Poetics for the Gospels? Rethinking Narrative Criticism
Tan, Randall K. J., Journal of the Evangelical Theological Society
Poetics for the Gospels? Rethinking Narrative Criticism. By Petri Merenlahti. Studies of the New Testament and Its World. London: T. & T. Clark, 2002, xi + 174 pp., $49.95.
Poetics for the Gospels? Rethinking Narrative Criticism is part of the fruit from a six-year research project, "The Gospels as Stories" (1994-1999), by the Department of Biblical Studies at the University of Helsinki. In the series of critical essays within this book, Petri Merenlahti surveys and evaluates the history and practice of narrative criticism, and he proposes a more critical and comprehensive program of historical poetics.

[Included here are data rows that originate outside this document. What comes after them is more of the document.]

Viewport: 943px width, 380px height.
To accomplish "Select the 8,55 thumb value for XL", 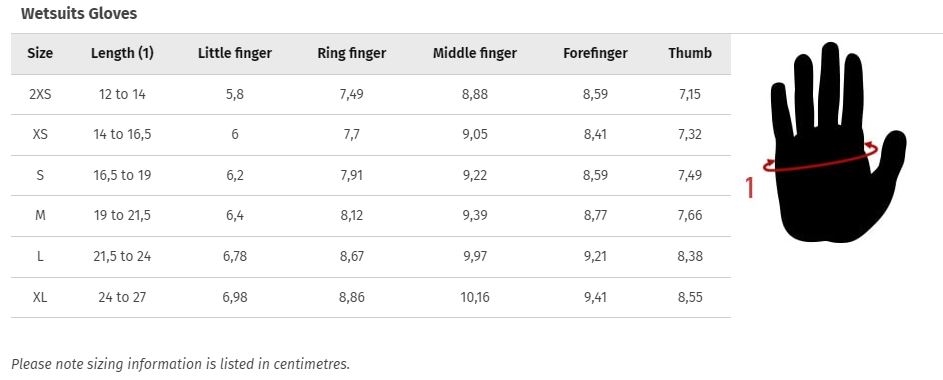I will 690,297.
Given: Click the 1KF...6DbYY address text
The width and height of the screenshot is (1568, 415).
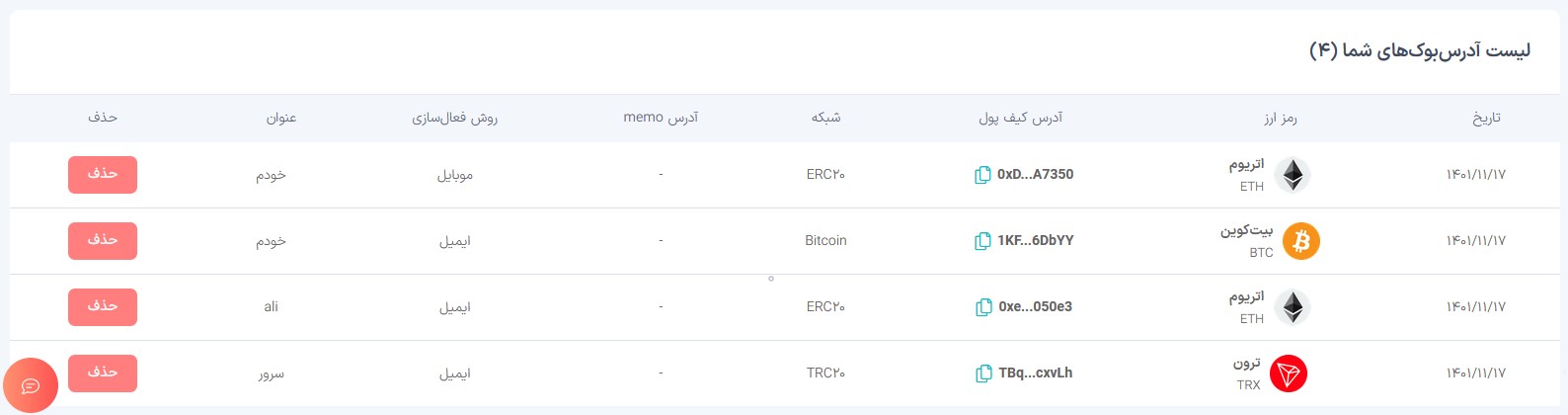Looking at the screenshot, I should point(1036,241).
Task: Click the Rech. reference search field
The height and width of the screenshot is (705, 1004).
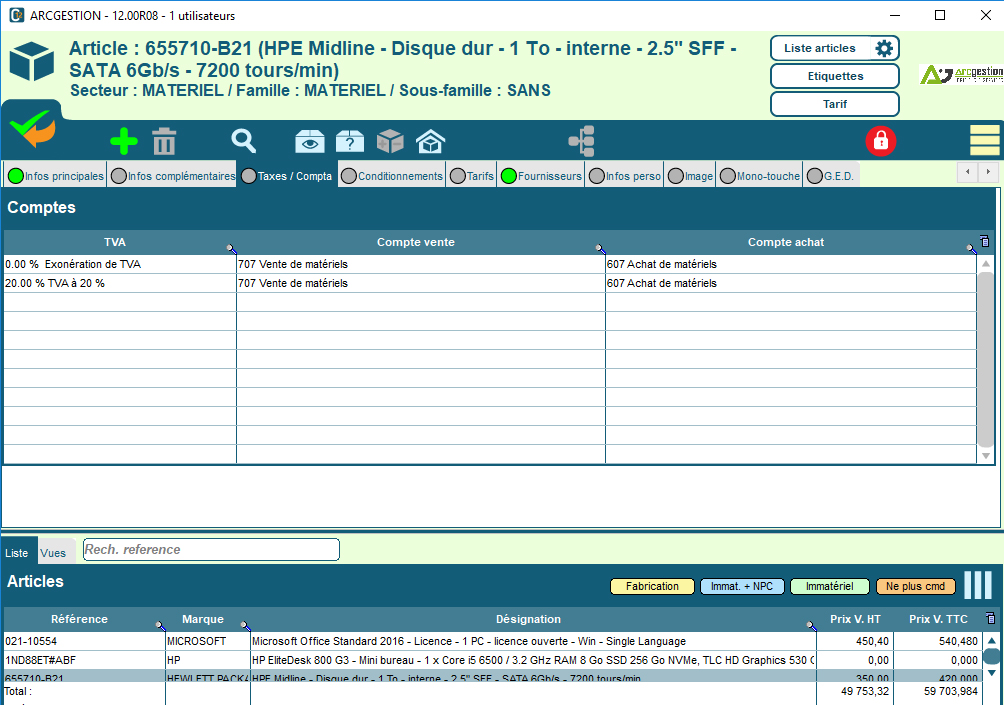Action: point(211,549)
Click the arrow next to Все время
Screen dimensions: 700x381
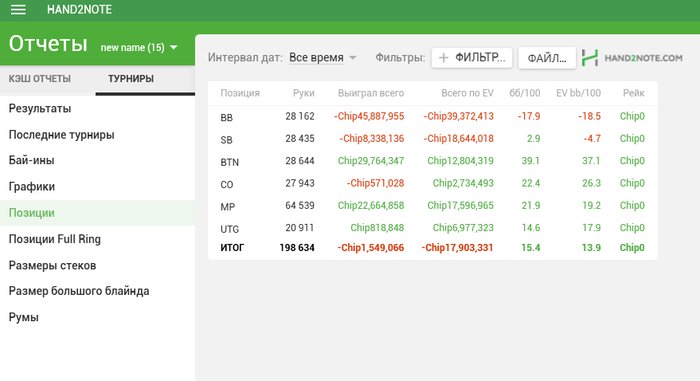353,58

The essays are grouped into three sections. Part 1 consists of three chapters that trace the origins and nature of narrative criticism, demonstrate the historical contingency of the conceptions of literary meaning and value, examine the consequences of historical contingency for practical analysis, and show the inescapable ideological nature of the biblical text and how narrative-critical readings of the Gospels have necessarily interpreted and evaluated the narratives' values and beliefs and responded to them with action in the present. Having established the indissoluble relationship between textual features and ideology in the Gospel texts, part 2 examines the nature of this relationship. The three chapters in this section explicate the complex relationship among text, history, and ideology by means of practical analysis under the three classical loci of narrative theory, namely narrative rhetoric, characterization, and plot. In light of the demonstration in the first two parts of the book that the formal features of the Gospels texts are not to be dissociated from their ideological and historically particular cultural aspects, part 3 relocates poetics as part of a broader interpretive framework.

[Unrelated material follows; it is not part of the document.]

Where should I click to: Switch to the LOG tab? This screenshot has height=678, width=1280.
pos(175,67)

The chapter on the history and origins of narrative criticism yields not only an informative history lesson, but also several significant insights. On the one hand, Merenlahti argues that literary interpretation of the Gospels may as easily yield unity as diversity and fragmentariness. Moreover, both unity and fragmentariness as literary values are particular and historical, not universal and timeless. On the other hand, he shows that both the historical standard of the evangelists' time and the evangelists' own aims required a degree of unity. Furthermore, the evangelists were not primarily engaging in an aesthetic enterprise but were promoting "an ideologically viable interpretation of an essentially historical message that was to be preserved in an authentic form" (p. 31). One consequence for practical analysis is that interpretation must take into account the historical particularity of the text and the reader. Chapter 3 "Why do Modern Readers value Mark?" is a particularly powerful example of the historically conditioned nature of the reception and (re)evaluation of a text. In addition, chapter 4 helpfully illustrates that the implied readers of the Gospels are thoroughly ideological beings, and thus narrative criticism's desire to assume the implied reader's position and point of view leads it back to ideology. Another noteworthy conclusion from its analysis of the implied reader of the Gospels and Acts is that "Christian social experience and identity become necessary preconditions for understanding the narrative" (p. 54). I find the above points persuasive and helpful, though to differing degrees.
The practical analysis of the relationship between textual features and ideology in the Gospels in Part 2 is also enlightening. …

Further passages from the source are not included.